Vulnerability of fire and droughts are closely intertwined in Amazonian and transitional forests because fires in this region only occur when there is water stress and a human ignition source. Thus, drought increases vulnerability to fire, but we do not yet understand the magnitude and spatial variation of these vulnerabilities. Once a forest burns there is immediate tree mortality, but recent evidence also shows a significant time-lagged mortality that can last for decades, becoming an important carbon source. However, the mechanistic processes that lead to time-lagged tree mortality in this myriad of forest ecosystems encompassing the Amazon biome and the Amazon-Cerrado transition are still poorly understood. We also lack knowledge on how these processes might vary spatially across the biome and its transition. A better understanding of the mechanisms that lead to tree mortality after fires and droughts is needed to design future policies that emphasise nature-based solutions including restoration and natural regeneration.
This project uses aims at deciphering the mechanisms that underly vulnerability to fire and time-lagged post-fire mortality across the tropical forests in Amazon and Amazon-Cerrado transition. To achieve this aim, we quantify fire vulnerability at three different scales and link them through an upscaling approach. First, we identify the ecological mechanisms that explain why individuals and species die after fires occur. Second, at the community scale, we examine how vegetation structure, community traits and microclimate affect the probability to burn. Third, we predict the vulnerability of the Amazon forests and Amazon-Cerrado transitional forests. This information will be directly applicable for the detection of sensitive hotspots (areas particularly vulnerable to fire) through satellite products. We will deliver quantifiable early-warning metrics of ecosystem vulnerability to fire that can be mapped and incorporated into fire management policies.

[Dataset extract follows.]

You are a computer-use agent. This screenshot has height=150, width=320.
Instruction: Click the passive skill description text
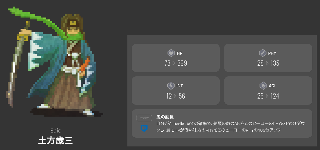231,127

This project is led by Dr. Imma Oliveras Menor (U.Oxford, IRD), with Manoela Machado as postdoctoral research assistant (U. Oxford, Woods Hole Climatic Research Centre) , Prof Jos Barlow (U. Lancaster) and Prof Yadvinder Malhi (U. Oxford) as co-investigators, and eight other partner institutions from Brazil, US and UK

Building on a unique dataset across the Neotropics and Palaeotropics, we will perform an in-depth analysis to decipher o the role of evolutionary factors on plant community composition and ecosystem net primary productivity. This information will help on predicting the vulnerability of tropical ecosystems to global change. It will also allow to identify taxonomic clades that may be most resilient to changes in climate and disturbance regimes, with potential for informing future restoration practices in the tropics. With 2021 being the first year for the UN decade of restoration, this study will provide novel and timely knowledge to help restoring degraded or altered tropical forest ecosystems with suitable native species. THe project is co-led by Dr Imma Oliveras Menor and Dr Claire Fortunel.